For human TMEM30B gene, NW_925561, NT_025437, etc.
For the human KAZALD1 gene, NW_924884, NT_030059, etc.
For the human MAPK13 gene, NW_923073, NT_007592 and the like.

  In the method of the present invention, methylation of at least one of the above genes is detected.

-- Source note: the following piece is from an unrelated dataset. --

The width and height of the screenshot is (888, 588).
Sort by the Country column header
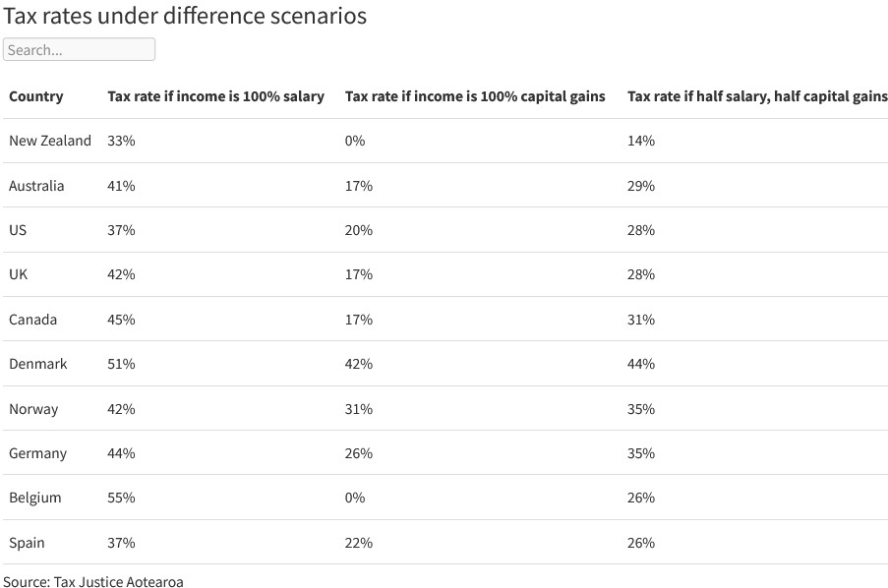click(36, 96)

  A preferred methylation site on the gene is the CpG region of the promoter of the TMEM30B gene, KAZALD1 gene or MAPK13 gene, and methylation of the base sequence in this region is detected or measured. The CpG region of the promoter of these genes includes, for example, (1) a nucleotide sequence represented by SEQ ID NO: 78, 79 or 80, or (2) deletion or substitution of one or several bases in the nucleotide sequence. Or a nucleotide sequence containing an addition, or a nucleotide sequence having at least 95%, preferably at least 97%, more preferably at least 98% identity with the nucleotide sequence and having a promoter activity .

  As used herein, a “promoter CpG region” is a region rich in CG sequences, eg, a region containing about 20-35% or more C + G bases. “Promoter activity” refers to an activity that controls transcription of a gene.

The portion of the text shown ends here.